» Exercise aim: This task requires every entry to be set down again exactly.
··· Provided information
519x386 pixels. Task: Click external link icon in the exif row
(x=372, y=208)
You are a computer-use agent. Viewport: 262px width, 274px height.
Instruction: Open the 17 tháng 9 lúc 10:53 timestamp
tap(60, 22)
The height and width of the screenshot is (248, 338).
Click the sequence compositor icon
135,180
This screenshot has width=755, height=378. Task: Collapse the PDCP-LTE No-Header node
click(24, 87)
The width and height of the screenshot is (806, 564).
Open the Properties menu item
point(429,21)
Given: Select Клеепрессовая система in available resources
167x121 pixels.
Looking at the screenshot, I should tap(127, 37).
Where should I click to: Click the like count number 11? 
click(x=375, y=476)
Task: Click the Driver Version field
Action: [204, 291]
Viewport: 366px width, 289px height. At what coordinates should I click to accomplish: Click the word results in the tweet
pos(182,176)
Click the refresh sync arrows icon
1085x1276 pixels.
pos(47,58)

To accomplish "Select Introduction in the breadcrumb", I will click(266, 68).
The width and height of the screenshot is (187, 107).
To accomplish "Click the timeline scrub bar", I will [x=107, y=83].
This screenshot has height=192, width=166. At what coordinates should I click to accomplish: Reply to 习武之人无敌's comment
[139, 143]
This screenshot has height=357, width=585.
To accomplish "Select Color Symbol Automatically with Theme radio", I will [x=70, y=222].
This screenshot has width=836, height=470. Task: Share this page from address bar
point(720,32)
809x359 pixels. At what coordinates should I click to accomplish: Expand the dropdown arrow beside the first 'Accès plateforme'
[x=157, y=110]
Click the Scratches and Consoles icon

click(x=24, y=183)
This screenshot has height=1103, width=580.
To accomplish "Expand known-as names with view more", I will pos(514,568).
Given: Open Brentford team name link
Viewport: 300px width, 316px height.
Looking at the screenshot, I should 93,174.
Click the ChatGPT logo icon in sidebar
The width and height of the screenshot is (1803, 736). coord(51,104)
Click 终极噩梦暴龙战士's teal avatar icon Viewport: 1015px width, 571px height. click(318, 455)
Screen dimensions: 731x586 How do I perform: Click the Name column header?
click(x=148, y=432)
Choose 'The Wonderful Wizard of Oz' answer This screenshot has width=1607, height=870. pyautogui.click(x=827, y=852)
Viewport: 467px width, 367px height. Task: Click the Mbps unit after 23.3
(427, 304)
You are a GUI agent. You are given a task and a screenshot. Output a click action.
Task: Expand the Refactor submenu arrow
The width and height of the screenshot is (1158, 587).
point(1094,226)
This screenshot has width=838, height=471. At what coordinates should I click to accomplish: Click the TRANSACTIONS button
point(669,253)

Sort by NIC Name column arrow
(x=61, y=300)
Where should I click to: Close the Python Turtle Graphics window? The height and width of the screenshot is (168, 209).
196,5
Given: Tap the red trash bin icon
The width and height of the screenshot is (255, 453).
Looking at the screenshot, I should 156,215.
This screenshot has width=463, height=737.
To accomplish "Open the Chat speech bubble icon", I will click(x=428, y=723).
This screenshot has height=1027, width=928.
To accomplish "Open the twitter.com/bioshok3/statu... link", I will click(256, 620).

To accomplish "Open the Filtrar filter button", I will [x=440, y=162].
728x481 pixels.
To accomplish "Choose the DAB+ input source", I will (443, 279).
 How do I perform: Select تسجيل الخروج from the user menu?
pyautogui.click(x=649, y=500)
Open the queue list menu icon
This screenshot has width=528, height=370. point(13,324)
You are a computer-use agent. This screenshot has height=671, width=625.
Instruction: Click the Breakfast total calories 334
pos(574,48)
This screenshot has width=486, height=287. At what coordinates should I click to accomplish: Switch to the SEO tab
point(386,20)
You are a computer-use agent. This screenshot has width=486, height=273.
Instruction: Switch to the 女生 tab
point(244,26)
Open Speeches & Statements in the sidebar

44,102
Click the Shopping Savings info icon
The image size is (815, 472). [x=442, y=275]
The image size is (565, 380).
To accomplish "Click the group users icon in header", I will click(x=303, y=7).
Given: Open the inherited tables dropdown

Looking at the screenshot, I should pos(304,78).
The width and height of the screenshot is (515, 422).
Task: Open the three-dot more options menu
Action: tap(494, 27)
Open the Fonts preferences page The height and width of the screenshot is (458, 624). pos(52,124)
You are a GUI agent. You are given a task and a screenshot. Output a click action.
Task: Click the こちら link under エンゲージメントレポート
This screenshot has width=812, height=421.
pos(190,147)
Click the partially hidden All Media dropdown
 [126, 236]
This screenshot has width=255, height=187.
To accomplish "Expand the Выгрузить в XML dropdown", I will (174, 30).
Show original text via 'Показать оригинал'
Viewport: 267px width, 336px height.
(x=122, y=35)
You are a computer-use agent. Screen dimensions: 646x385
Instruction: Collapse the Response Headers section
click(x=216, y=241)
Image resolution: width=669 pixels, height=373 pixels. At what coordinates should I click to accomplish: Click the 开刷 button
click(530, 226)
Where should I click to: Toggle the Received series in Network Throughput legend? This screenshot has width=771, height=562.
······
» Result below:
519x386 pixels. Task: Click external link icon in the exif row
(x=372, y=208)
You are a computer-use agent. Viewport: 262px width, 274px height.
Instruction: Open the 17 tháng 9 lúc 10:53 timestamp
tap(60, 22)
The height and width of the screenshot is (248, 338).
Click the sequence compositor icon
135,180
This screenshot has width=755, height=378. Task: Collapse the PDCP-LTE No-Header node
click(24, 87)
The width and height of the screenshot is (806, 564).
Open the Properties menu item
point(429,21)
Given: Select Клеепрессовая система in available resources
167x121 pixels.
Looking at the screenshot, I should tap(127, 37).
Where should I click to: Click the like count number 11? 
click(x=375, y=476)
Task: Click the Driver Version field
Action: [204, 291]
Viewport: 366px width, 289px height. At what coordinates should I click to accomplish: Click the word results in the tweet
pos(182,176)
Click the refresh sync arrows icon
1085x1276 pixels.
pos(47,58)

To accomplish "Select Introduction in the breadcrumb", I will click(266, 68).
The width and height of the screenshot is (187, 107).
To accomplish "Click the timeline scrub bar", I will [x=107, y=83].
This screenshot has height=192, width=166. At what coordinates should I click to accomplish: Reply to 习武之人无敌's comment
[139, 143]
This screenshot has height=357, width=585.
To accomplish "Select Color Symbol Automatically with Theme radio", I will [x=70, y=222].
This screenshot has width=836, height=470. Task: Share this page from address bar
point(720,32)
809x359 pixels. At what coordinates should I click to accomplish: Expand the dropdown arrow beside the first 'Accès plateforme'
[x=157, y=110]
Click the Scratches and Consoles icon

click(x=24, y=183)
This screenshot has height=1103, width=580.
To accomplish "Expand known-as names with view more", I will pos(514,568).
Given: Open Brentford team name link
Viewport: 300px width, 316px height.
Looking at the screenshot, I should 93,174.
Click the ChatGPT logo icon in sidebar
The width and height of the screenshot is (1803, 736). coord(51,104)
Click 终极噩梦暴龙战士's teal avatar icon Viewport: 1015px width, 571px height. click(318, 455)
Screen dimensions: 731x586 How do I perform: Click the Name column header?
click(x=148, y=432)
Choose 'The Wonderful Wizard of Oz' answer This screenshot has width=1607, height=870. pyautogui.click(x=827, y=852)
Viewport: 467px width, 367px height. Task: Click the Mbps unit after 23.3
(427, 304)
You are a GUI agent. You are given a task and a screenshot. Output a click action.
Task: Expand the Refactor submenu arrow
The width and height of the screenshot is (1158, 587).
point(1094,226)
This screenshot has width=838, height=471. At what coordinates should I click to accomplish: Click the TRANSACTIONS button
point(669,253)

Sort by NIC Name column arrow
(x=61, y=300)
Where should I click to: Close the Python Turtle Graphics window? The height and width of the screenshot is (168, 209).
196,5
Given: Tap the red trash bin icon
The width and height of the screenshot is (255, 453).
Looking at the screenshot, I should 156,215.
This screenshot has width=463, height=737.
To accomplish "Open the Chat speech bubble icon", I will click(x=428, y=723).
This screenshot has height=1027, width=928.
To accomplish "Open the twitter.com/bioshok3/statu... link", I will click(256, 620).

To accomplish "Open the Filtrar filter button", I will [x=440, y=162].
728x481 pixels.
To accomplish "Choose the DAB+ input source", I will (443, 279).
 How do I perform: Select تسجيل الخروج from the user menu?
pyautogui.click(x=649, y=500)
Open the queue list menu icon
This screenshot has width=528, height=370. point(13,324)
You are a computer-use agent. This screenshot has height=671, width=625.
Instruction: Click the Breakfast total calories 334
pos(574,48)
This screenshot has width=486, height=287. At what coordinates should I click to accomplish: Switch to the SEO tab
point(386,20)
You are a computer-use agent. This screenshot has width=486, height=273.
Instruction: Switch to the 女生 tab
point(244,26)
Open Speeches & Statements in the sidebar

44,102
Click the Shopping Savings info icon
The image size is (815, 472). [x=442, y=275]
The image size is (565, 380).
To accomplish "Click the group users icon in header", I will click(x=303, y=7).
Given: Open the inherited tables dropdown

Looking at the screenshot, I should pos(304,78).
The width and height of the screenshot is (515, 422).
Task: Open the three-dot more options menu
Action: tap(494, 27)
Open the Fonts preferences page The height and width of the screenshot is (458, 624). pos(52,124)
You are a GUI agent. You are given a task and a screenshot. Output a click action.
Task: Click the こちら link under エンゲージメントレポート
This screenshot has width=812, height=421.
pos(190,147)
Click the partially hidden All Media dropdown
 [126, 236]
This screenshot has width=255, height=187.
To accomplish "Expand the Выгрузить в XML dropdown", I will (174, 30).
Show original text via 'Показать оригинал'
Viewport: 267px width, 336px height.
(x=122, y=35)
You are a computer-use agent. Screen dimensions: 646x385
Instruction: Collapse the Response Headers section
click(x=216, y=241)
Image resolution: width=669 pixels, height=373 pixels. At what coordinates should I click to accomplish: Click the 开刷 button
click(530, 226)
Where should I click to: Toggle the Received series in Network Throughput legend? This screenshot has width=771, height=562.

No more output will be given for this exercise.